3 min read

In February 2024, a federal district court temporarily blocked an important law in Maine that would prohibit corporations substantially owned by foreign governments from spending money in Maine’s elections. The law was enacted via a ballot measure that passed with a historic margin of support from Maine voters. The district court’s decision overrules the public’s will and,  if not overturned on appeal, will allow foreign government-owned corporations to spend big in Maine’s future elections.

Maine’s ballot measure, passed by a resounding margin of 86% of voters in the Nov. 2023 election, prohibits corporations in which a foreign government holds at least a 5% stake from spending money in Maine’s state and local elections.
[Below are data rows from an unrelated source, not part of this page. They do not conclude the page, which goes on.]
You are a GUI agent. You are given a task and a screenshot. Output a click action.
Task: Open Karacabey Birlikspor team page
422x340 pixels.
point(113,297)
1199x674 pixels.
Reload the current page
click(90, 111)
The district court’s ruling preliminarily enjoining this new law was based on the mistaken premise that Citizens United, a Supreme Court decision issued in 2010, broadly authorizes corporations based in the U.S. to spend unlimited money in Maine’s elections, regardless of who owns them. It does not. The Supreme Court in Citizens United held that corporations, which it defined as associations of citizens, can make independent expenditures in U.S. elections just as individual citizens can. But corporations substantially owned by foreign governments are not associations of citizens, and the Citizens United ruling is not a shield for those corporations to interfere with our elections.

Maine voters are well within their right to prohibit spending by corporations influenced by foreign government owners. Federal law has long prohibited foreign individuals, governments, and other entities from spending any money, either directly or indirectly, in U.S. elections.
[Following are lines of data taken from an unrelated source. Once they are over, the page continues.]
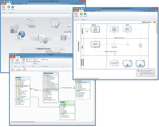Open the zoom percentage combo box in Diagram ribbon

(x=29, y=64)
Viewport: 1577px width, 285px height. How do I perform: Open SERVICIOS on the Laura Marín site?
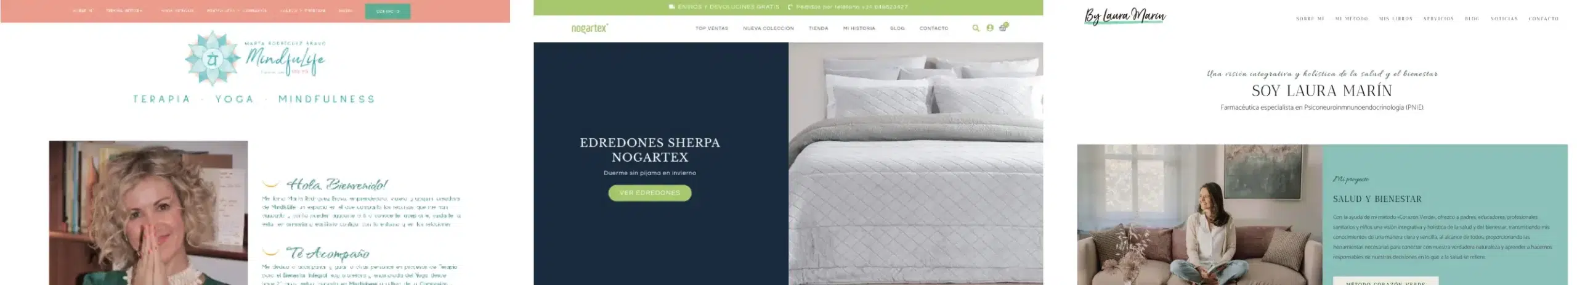pyautogui.click(x=1438, y=19)
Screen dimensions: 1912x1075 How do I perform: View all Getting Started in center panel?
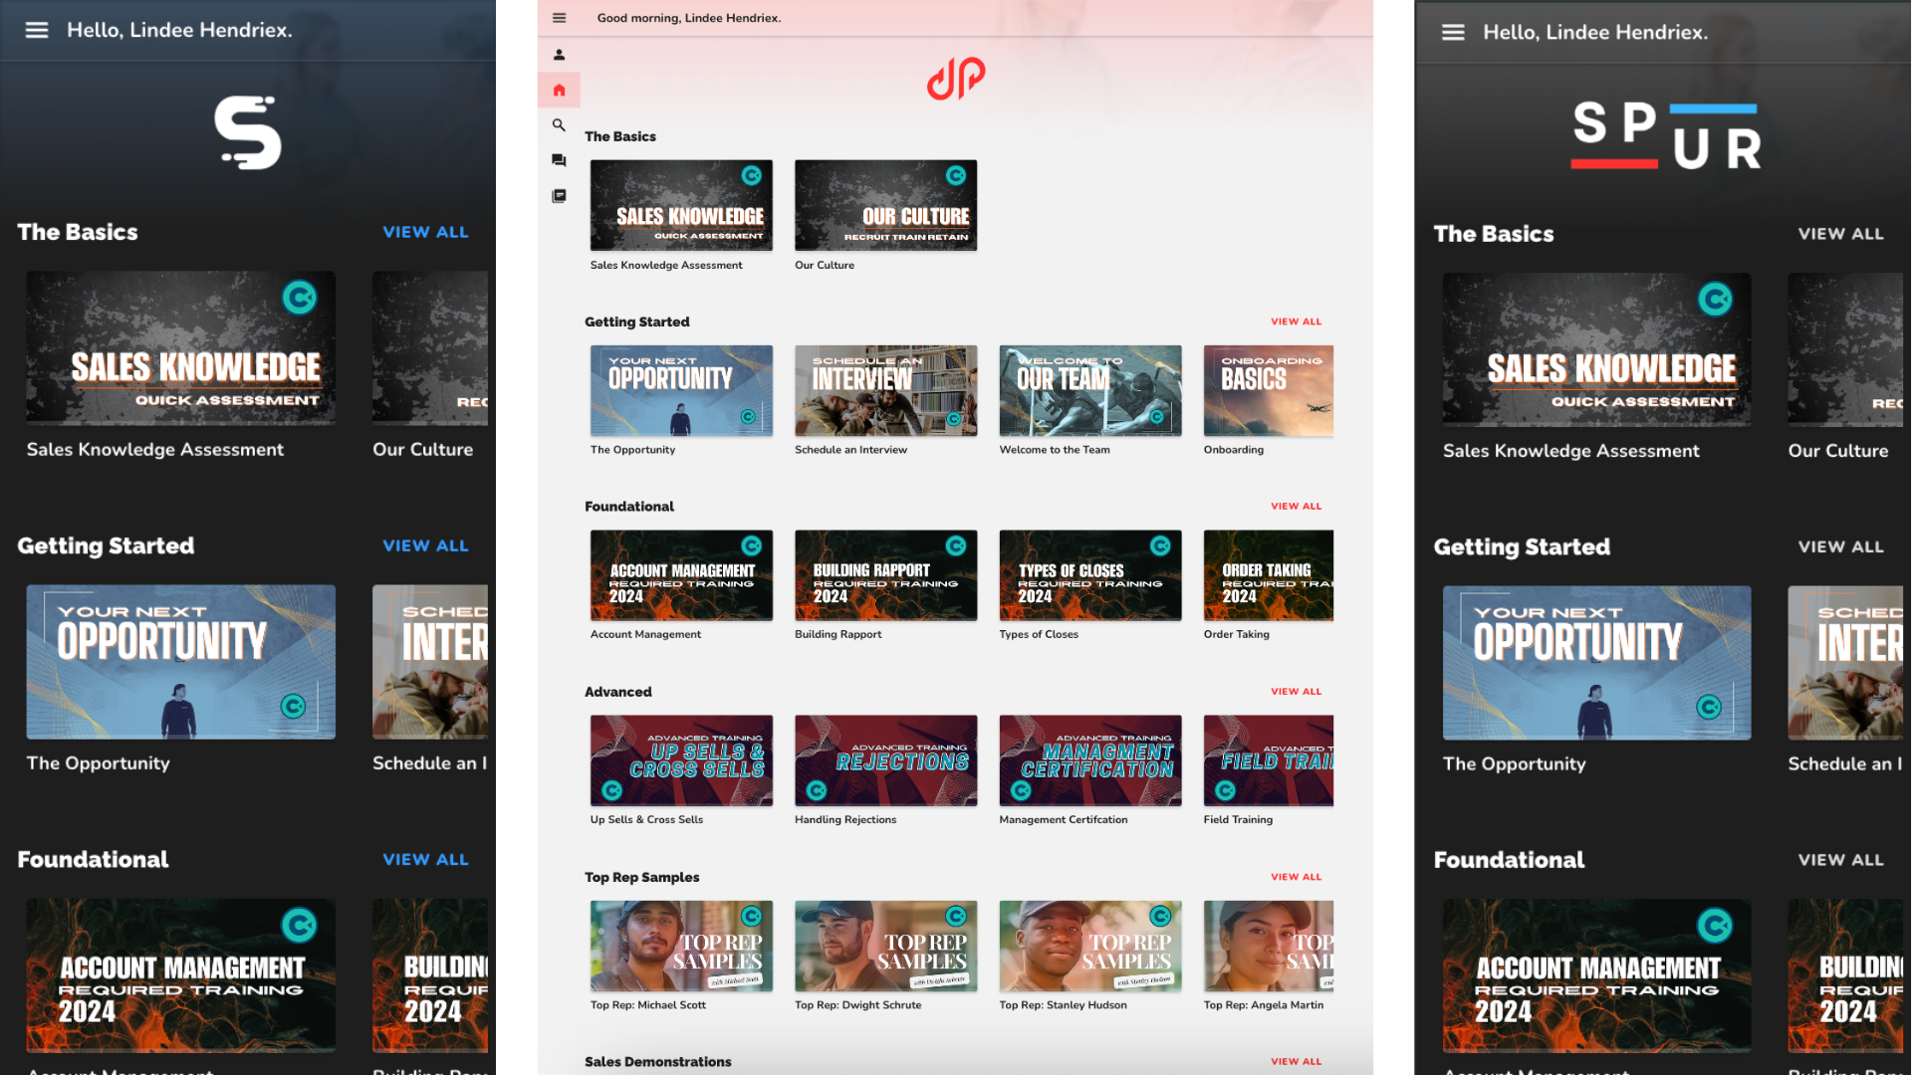coord(1296,322)
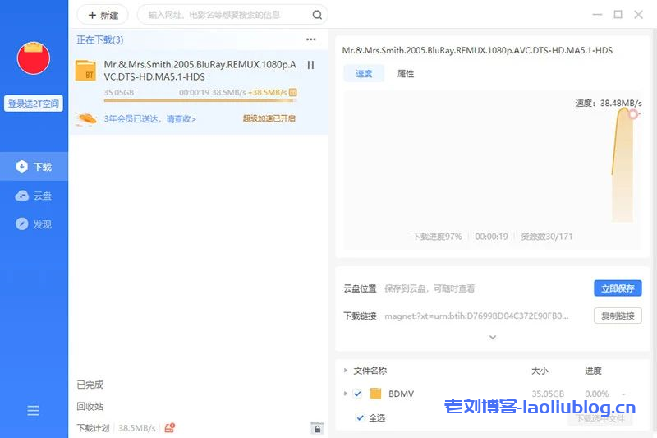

In 2011, a year after the Citizens United ruling, a three-judge panel of the U.S. District Court for the District of Columbia heard a case called Bluman v. FEC, in which then-Circuit Judge Kavanaugh upheld the federal ban, concluding that the United States has a compelling interest in protecting democratic self-government, and justified an absolute ban on spending by foreign entities in U.S. elections to prevent foreign influence over the U.S. political process. The Supreme Court swiftly affirmed that judgment.

Despite this law, foreign entities can and do spend money in U.S. elections. They do so through a backroad: namely, as shareholders of U.S. corporations that spend tremendously in U.S. elections to benefit the interests of their owners, including foreign entity owners, using resources that the common voter cannot hope to match.
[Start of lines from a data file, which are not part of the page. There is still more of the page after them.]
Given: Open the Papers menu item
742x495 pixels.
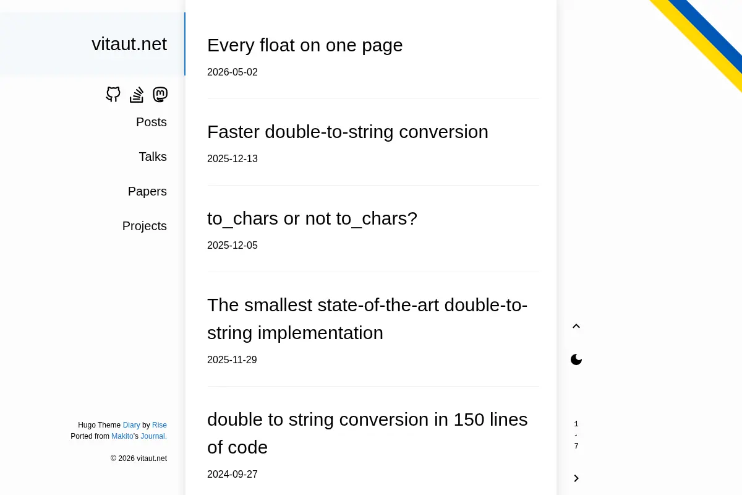Looking at the screenshot, I should [x=147, y=191].
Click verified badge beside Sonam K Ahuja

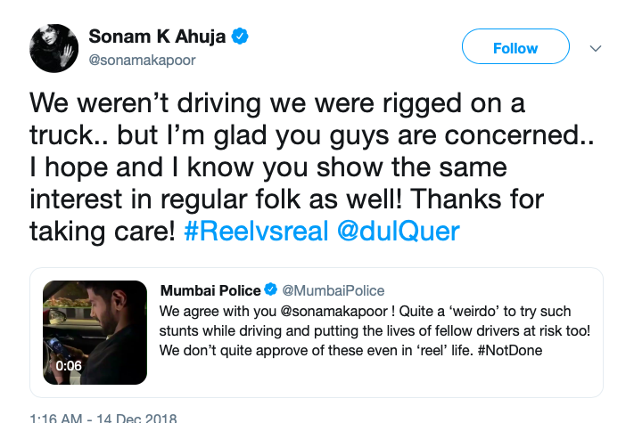(x=241, y=37)
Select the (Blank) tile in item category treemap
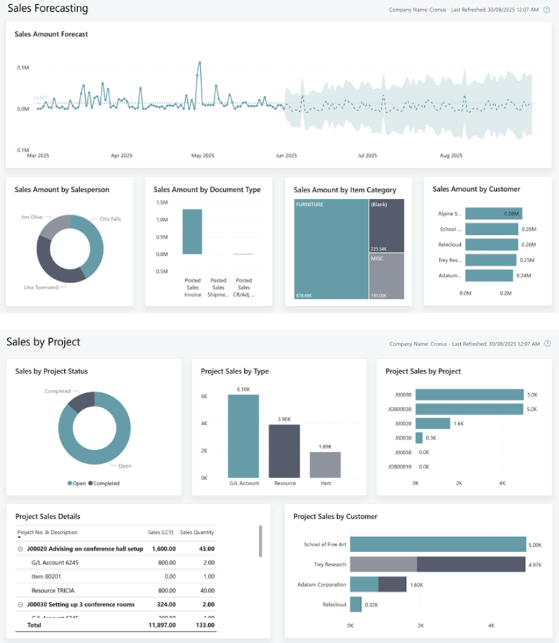Image resolution: width=559 pixels, height=643 pixels. [x=386, y=224]
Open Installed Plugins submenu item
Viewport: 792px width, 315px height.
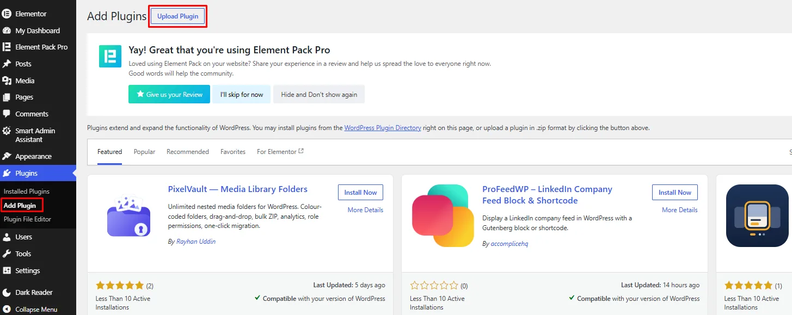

This is not an uncommon or unlikely occurrence. Today, the default U.S. corporation is a multinational one. Nearly 40% of all equity in U.S. corporations comes from foreign investment, leaving businesses in America owned in significant part by shareholders spanning across the globe – shareholders that can include foreign governments (directly or through government-owned investment vehicles). These foreign entities’ investments or ownership stakes – which are often substantial and worth millions of dollars – influence the company’s decisions, including decisions about if and how to spend money in U.S. elections.

The ballot measure passed in Maine effectively puts an end to this pathway of influence by foreign government-owned corporations, something the state is constitutionally permitted to do. Maine has a compelling state interest in preventing these corporations from spending money to influence elections in order to protect and preserve Maine’s democratic self-government.

Maine’s interest in preserving its democratic self-government warrants the respect that courts have historically afforded it. The U.S. Court of Appeals for the First Circuit should overturn the district court, and affirm Maine’s ability to protect its elections from foreign government influence, even where that influence passes through U.S.-based corporations.